Secure multiparty computation, often abbreviated MPC, is a branch of cryptography that lets several parties compute a function over their combined data without any party revealing its own input to the others. The classic illustration is a group of people who want to learn their average salary without anyone disclosing what they earn. MPC makes this possible: at the end everyone learns the agreed-upon answer, the average, and nothing else about anyone’s individual figure. The result is computed correctly even though the raw inputs were never pooled or exposed.

In machine learning, MPC is the tool that lets multiple data holders train or query a model jointly while keeping their datasets private from one another. A concrete and widely used instance is secure aggregation, the protocol Google introduced in 2017 for federated learning: many devices each hold a model update derived from their private data, and MPC techniques let a server compute the sum of all the updates while being mathematically unable to see any single device’s update. Each contribution is masked with random values designed to cancel out only when everything is added together, so individual data stays hidden but the useful aggregate emerges.

MPC complements the other privacy tools. Differential privacy limits what a published result reveals; homomorphic encryption lets one party compute on another’s encrypted data; MPC coordinates computation across several mutually distrustful parties. They are often layered together.
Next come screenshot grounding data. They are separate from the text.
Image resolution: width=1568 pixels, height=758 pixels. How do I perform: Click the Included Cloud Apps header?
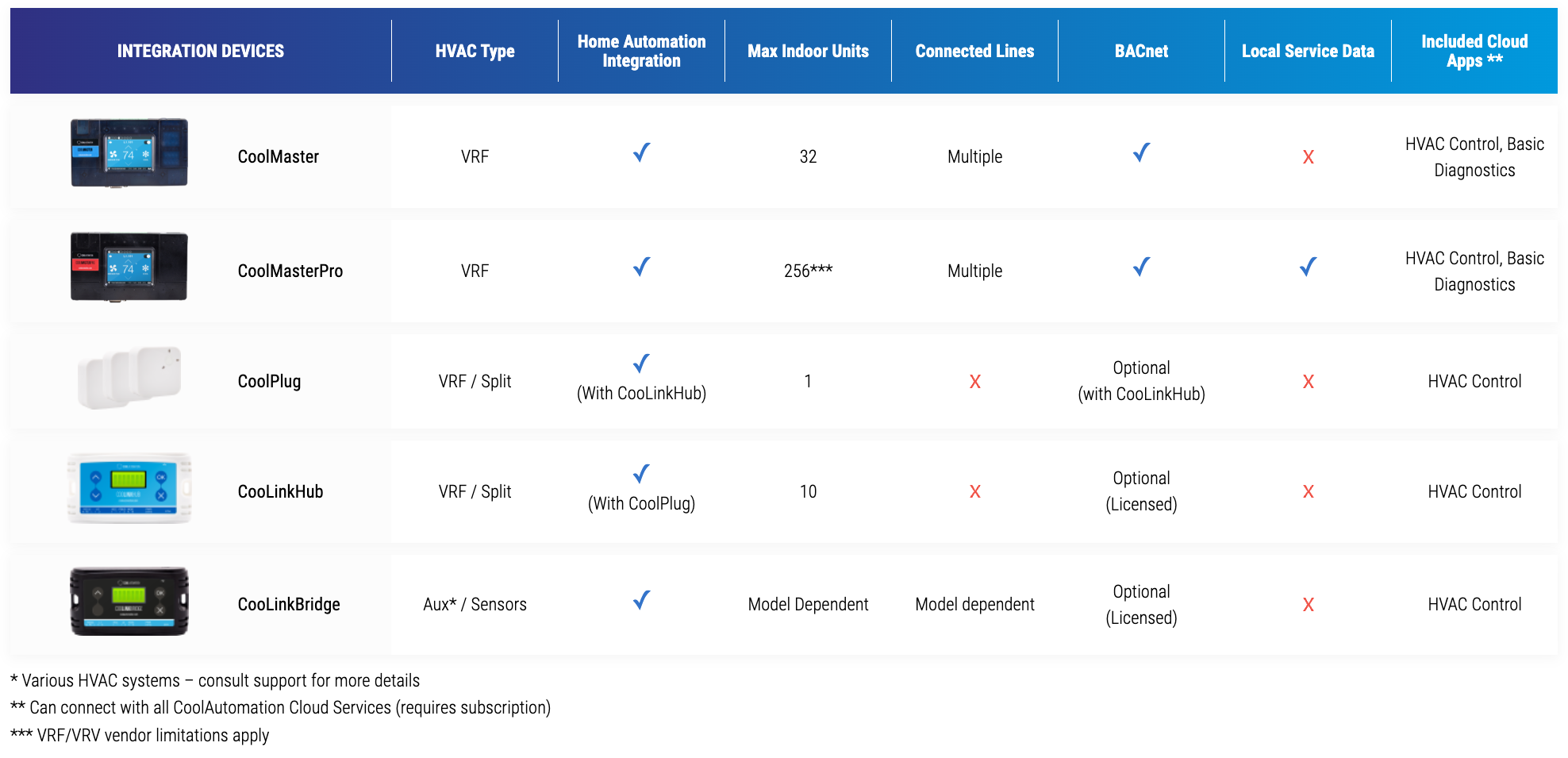tap(1474, 51)
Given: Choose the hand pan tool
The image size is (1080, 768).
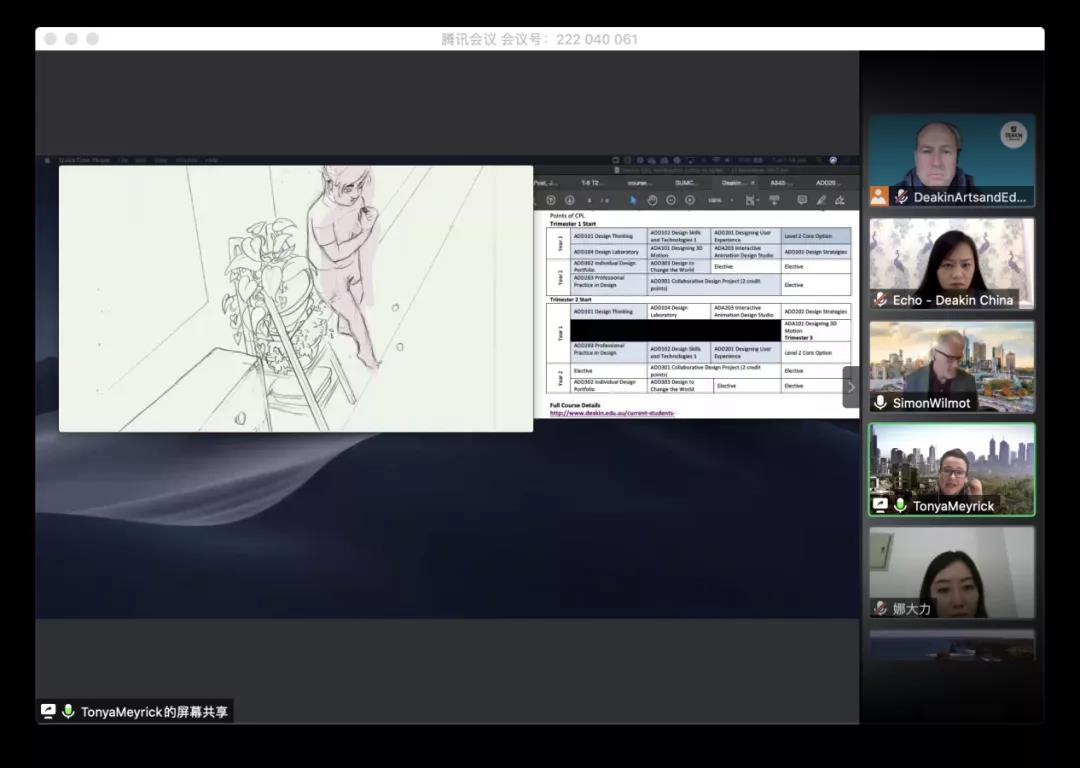Looking at the screenshot, I should (651, 200).
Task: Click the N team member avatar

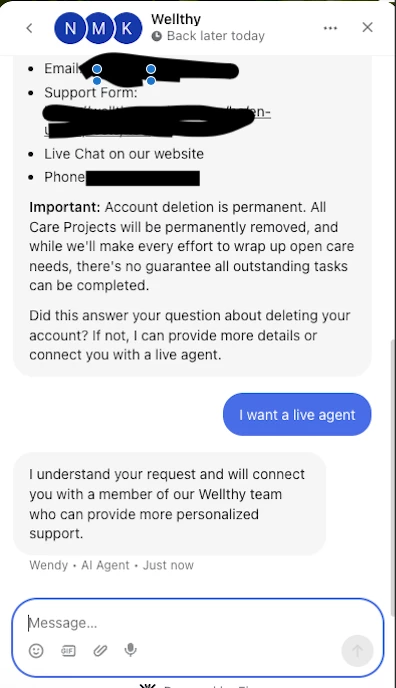Action: [70, 29]
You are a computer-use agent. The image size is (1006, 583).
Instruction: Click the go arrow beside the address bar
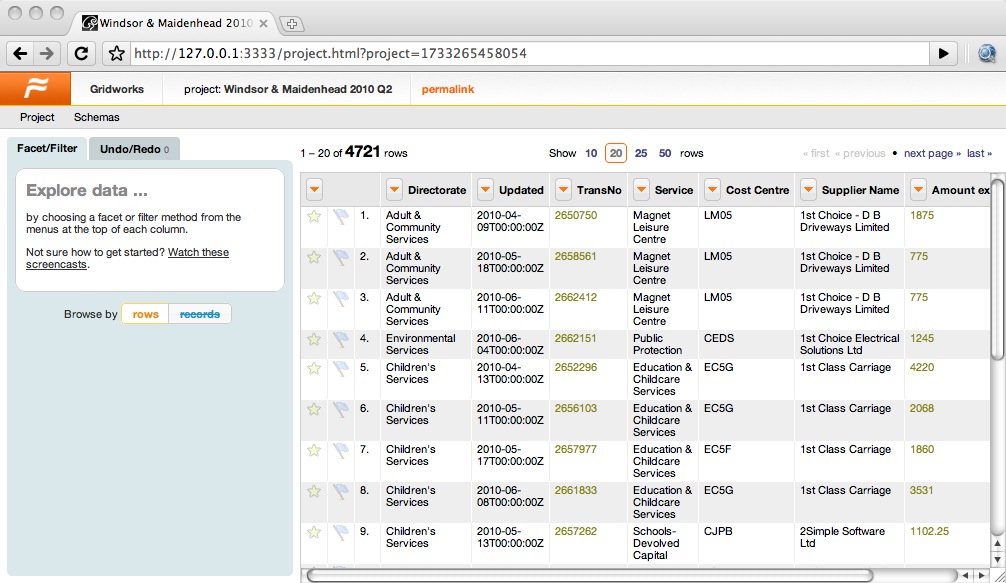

For a business reader, MPC is what makes genuine collaboration on sensitive data possible without a trusted intermediary. Competing banks can jointly detect fraud patterns, hospitals can pool insight from patient records, or partners can compute shared analytics, each contributing data that the others, and even the coordinator, never get to see. The cost is added complexity and computation, so it is reserved for cases where the inability to expose raw data is a hard requirement.